The phrase descendit ad inferos ('he descended into hell') is not found in the Nicene Creed. It echoes Ephesians 4:9, "κατέβη εἰς τὰ κατώτερα μέρη τῆς γῆς". This phrase first appeared in one of the two versions of Rufinus (d. 411), the Creed of Aquileia, and then did not appear again in any version of the creed until AD 650. Similarly, the references to the communion of saints is found neither in the Old Roman Symbol nor in the Nicene Creed. The reference to God as "creator of heaven and earth" likewise is not in the Nicene Creed of 325, but it is present in the extended version of the Nicene Creed (the Niceno-Constantinopolitan Creed) of 381.

The Eastern Orthodox Church does not use the Apostles' Creed, not because of an objection to any of its articles, but because of its omissions necessary for the definition of Nicene Christianity. The Eastern Orthodox delegates at the Council of Florence (1431–1449) explicitly challenged the western tradition that attributed the Apostles' Creed to the Twelve Apostles. This tradition was also shown to be historically untenable by Lorenzo Valla. The Roman Church does not state that text dates back to the Apostles themselves, the Roman catechism instead explaining that "the Apostles' Creed is so called because it is rightly considered to be a faithful summary of the apostles' faith."

==Text==
The following gives the original Latin text, with the traditional division into twelve articles, alongside an English translation. Underlined passages are those not present in the Old Roman Symbol as recorded by Tyrannius Rufinus.

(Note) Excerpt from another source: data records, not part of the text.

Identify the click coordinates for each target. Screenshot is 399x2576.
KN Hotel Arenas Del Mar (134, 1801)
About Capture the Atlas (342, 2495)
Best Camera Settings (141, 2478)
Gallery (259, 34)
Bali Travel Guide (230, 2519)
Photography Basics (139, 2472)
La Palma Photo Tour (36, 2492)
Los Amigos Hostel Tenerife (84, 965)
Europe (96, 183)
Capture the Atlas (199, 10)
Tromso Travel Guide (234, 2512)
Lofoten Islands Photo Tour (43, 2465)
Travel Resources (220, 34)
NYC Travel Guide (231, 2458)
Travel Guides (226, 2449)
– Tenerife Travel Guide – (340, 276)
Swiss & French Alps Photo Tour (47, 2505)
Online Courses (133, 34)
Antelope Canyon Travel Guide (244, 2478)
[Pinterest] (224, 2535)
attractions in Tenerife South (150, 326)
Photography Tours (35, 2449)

| 1. Credo in Deum Patrem omnipotentem, Creatorem caeli et terrae, | I believe in God the Father almighty, Maker of heaven and earth, |
| 2. et in Iesum Christum, Filium Eius unicum, Dominum nostrum, | and in Jesus Christ, His only Son, our Lord, |
| 3. qui conceptus est de Spiritu Sancto, natus ex Maria Virgine, | who was conceived of the Holy Spirit and born of the Virgin Mary, |
| 4. passus sub Pontio Pilato, crucifixus, mortuus, et sepultus, | who suffered under Pontius Pilate, was crucified, died, and was buried, |
| 5. descendit ad inferos, tertia die resurrexit a mortuis, | descended into hell, rose again from the dead on the third day, |
| 6. ascendit ad caelos, sedet ad dexteram Dei Patris omnipotentis, | ascended into heaven and is seated at the right hand of God the Father almighty, |
| 7. inde venturus est iudicare vivos et mortuos. | who will come again to judge the living and the dead. |
| 8. Credo in Spiritum Sanctum, | I believe in the Holy Spirit, |
| 9. sanctam Ecclesiam catholicam, sanctorum communionem, | the holy catholic Church, the communion of saints, |
| 10. remissionem peccatorum, | the forgiveness of sins, |
| 11. carnis resurrectionem, | the resurrection of the body, |
| 12. vitam aeternam. Amen. | and the life everlasting. Amen. |

There is also a received Greek text, which alongside the Latin is found in the Psalterium Græcum et Romanum, erroneously ascribed to Pope Gregory the Great. It was first edited by Archbishop Ussher in 1647, based on a manuscript preserved in the library of Corpus Christi College, Cambridge, England. The Latin text agrees with the "Creed of Pirminius" edited by Charles Abel Heurtley (De Fide Symbolo, 1900, p. 71). Four other Greek translations with slight variations were discovered by Carl Paul Caspari, and published in 1879 (Alte und neue Quellen zur Geschichte des Taufsymbols, vol. 3, pp. 11 sqq.).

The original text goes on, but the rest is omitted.